In our business, the government is trying to develop hemophilia products. For example, the University of Cordoba is attempting to develop the production of Factor VIII at local level, but its demand is almost 90 million IU per year and “UNC Hemoderivados” can only produce 2-3 million IU. The development of this product – a plasma derivative factor VIII- requires high investment in R & D and tight control of plasma donors.

Baxter was the first company to introduce specific products into the Argentinean market working together with the Government. How does your business model compare to other multinationals operating in Latin America?

Due to the type of critical therapies Baxter is involved in the country, we keep very good relationships with the National and Provincial Ministries of Health, Patients’ Associations, Pharmaceutical Chambers and HMOs.

As an example of such practices, last month our Renal manager presented a renal program to a local HMO in one Argentinean province. This highlights our approach to do teamwork together with national and provincial governments, as it improves our close relationships with the purpose of achieving a better quality of life of patients.

How does Baxter succeed in reaching the whole country at different levels? How do you manage to integrate all the country and the whole spectrum in terms of geography?

Argentina is a very large country; Baxter has a Sales Force focused on three key areas: Renal, Hemophilia and Hospital Products. The global business uses the successful model developed in several countries at worldwide level – aiming at promotion and managing relationships with physicians and heath care professionals.

Last year Baxter Group launched the website renalinfo.com, which featured information about diagnosing and living with renal problems, and the various treatments available. How important is that kind of training and education for Baxter Group and what is its particular importance in a country like Argentina?

In renal chronic disease there are three different treatment options: hemodialysis, peritoneal dialysis and transplant.

In the first case, the patient needs to go to the hospital every two days, three times a week for three hours, which means that the patient’s daily activities could be affected.

Due to the characteristics of the Argentinean market, hemodialysis accounts for 95% of all dialysis treatments altogether, being PD treatment only 5%. Keeping in mind that in other countries this treatment accounts for up to 30% of all dialysis treatments altogether, there is an opportunity to improve patients’ quality of life by developing PD in Argentina, which allows the patient’s treatment at home.

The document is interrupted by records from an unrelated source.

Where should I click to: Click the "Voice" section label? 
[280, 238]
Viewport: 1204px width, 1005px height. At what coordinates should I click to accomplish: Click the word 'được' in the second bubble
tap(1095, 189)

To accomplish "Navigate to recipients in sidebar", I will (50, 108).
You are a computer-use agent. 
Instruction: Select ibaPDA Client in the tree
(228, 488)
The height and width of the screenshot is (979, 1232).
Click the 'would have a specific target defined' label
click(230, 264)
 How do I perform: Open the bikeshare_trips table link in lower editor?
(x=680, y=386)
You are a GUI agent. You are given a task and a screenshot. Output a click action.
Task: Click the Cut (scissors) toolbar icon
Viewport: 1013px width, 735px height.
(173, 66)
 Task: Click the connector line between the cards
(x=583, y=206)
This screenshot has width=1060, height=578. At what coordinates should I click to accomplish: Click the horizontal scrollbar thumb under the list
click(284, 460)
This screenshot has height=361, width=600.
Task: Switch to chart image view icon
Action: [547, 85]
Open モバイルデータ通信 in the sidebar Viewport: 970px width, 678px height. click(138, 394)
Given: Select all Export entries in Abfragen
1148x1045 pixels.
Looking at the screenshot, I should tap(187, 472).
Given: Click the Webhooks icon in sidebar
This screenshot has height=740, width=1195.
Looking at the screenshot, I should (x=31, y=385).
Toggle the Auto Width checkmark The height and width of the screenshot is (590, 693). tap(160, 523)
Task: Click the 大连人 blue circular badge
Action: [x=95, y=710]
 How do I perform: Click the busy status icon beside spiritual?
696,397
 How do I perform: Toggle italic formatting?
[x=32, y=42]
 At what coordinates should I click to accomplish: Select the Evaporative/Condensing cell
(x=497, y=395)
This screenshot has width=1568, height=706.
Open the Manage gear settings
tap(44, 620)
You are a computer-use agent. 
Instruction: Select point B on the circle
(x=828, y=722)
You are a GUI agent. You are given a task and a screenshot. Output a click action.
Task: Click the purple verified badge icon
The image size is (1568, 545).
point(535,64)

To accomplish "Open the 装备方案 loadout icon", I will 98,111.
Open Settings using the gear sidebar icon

Such a treatment improves the quality of life of the patient; therefore, it is important that governments and health professionals be aware of the economic advantages of dialysis at home and that is the reason why the patient must be fully informed as regards therapeutic options available to them in order to deal with their chronic renal disease. To achieve this, Baxter has a highly qualified team of clinical coordinators that are capable of training patients, nurses and physicians throughout the country through trainings, workshops and conferences.

In brief, if we put together high quality products, ongoing medical education and lower- impact treatments from the economic point of view on the governments, the result is a renal community with a better quality of life.

If we were to come back to Baxter Argentina in five years, what would you like to have achieved?

Thinking about the future and drawing up a long-term strategy is essential for a Company like Baxter, so Baxter Argentina is involved in a Latin American program with two other countries and a consulting company to develop our strategic plan. Here in Argentina we have come to realize that the best strategy for us would be to draw up a plan for the next three years.

We are investing a lot in hospital business by building up a special sales force and registering new products.

As you have seen, due to the therapies we deal with, we should stay close to patients, governments, HMOs and other society actors on a daily basis. That is exactly the commitment that fires us up to think about how to improve the quality of life of those patients depending on our products, which turns out to be highly motivating to be able to keep a permanent future-driven mindset.